§ **Records for the exercise**
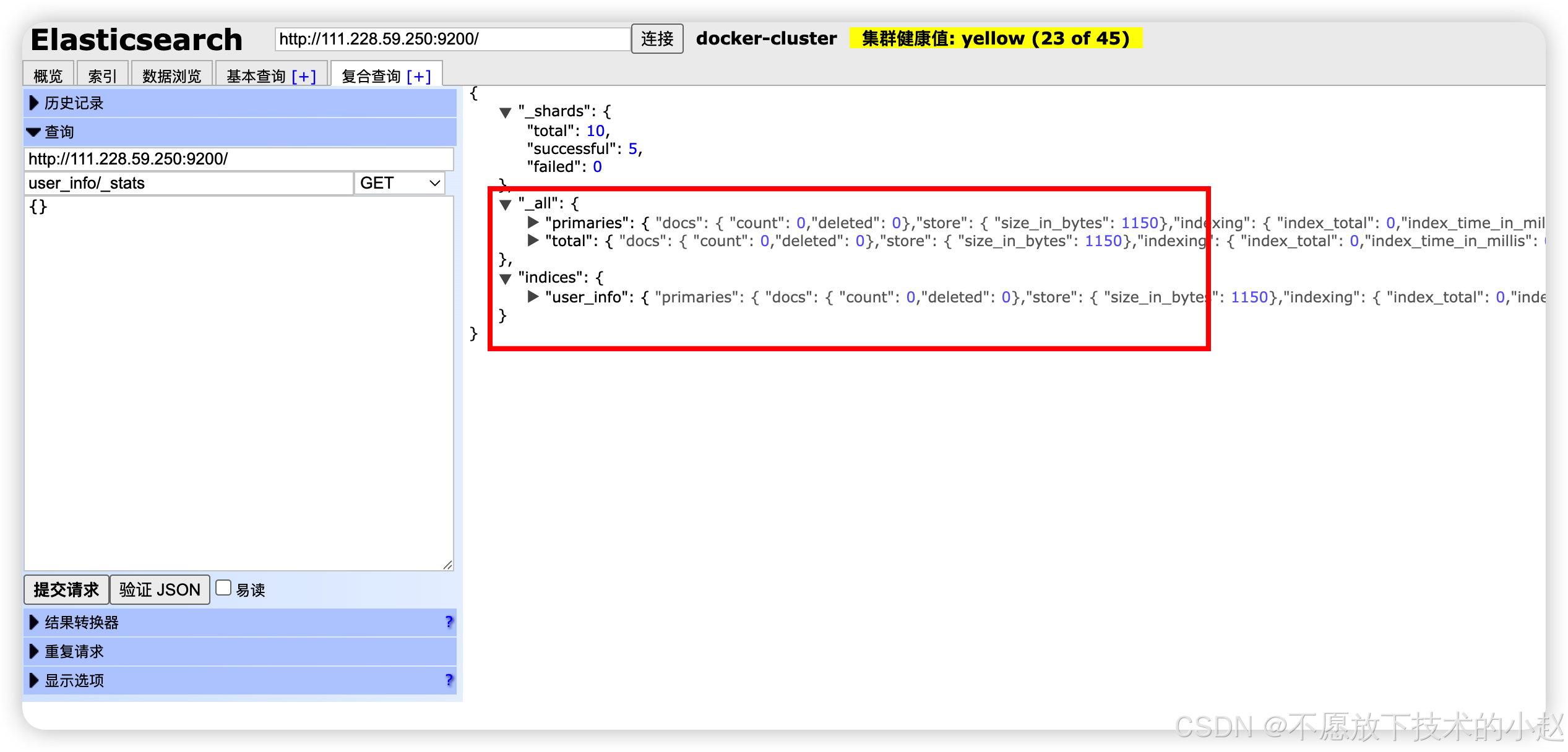This screenshot has width=1568, height=752.
Task: Expand the "total" node under _all
Action: point(533,241)
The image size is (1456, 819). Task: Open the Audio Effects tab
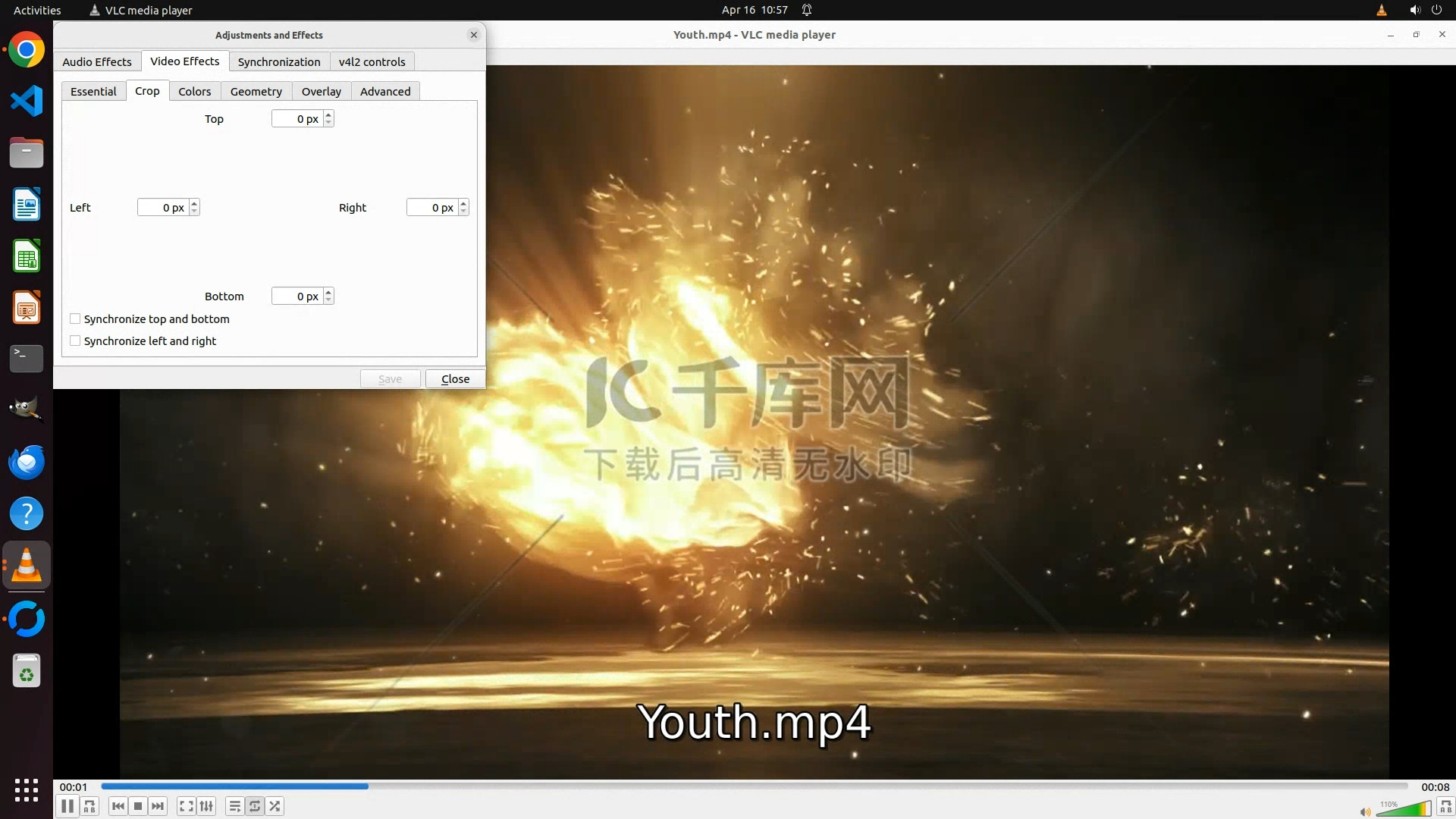97,61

§ **Work task**
The line containing "The image size" and every line after it, through the end of the records, are what you should retype exactly. Do not include the pictures.

§ **Solution for this task**
The image size is (1456, 819). Task: Open the Audio Effects tab
97,61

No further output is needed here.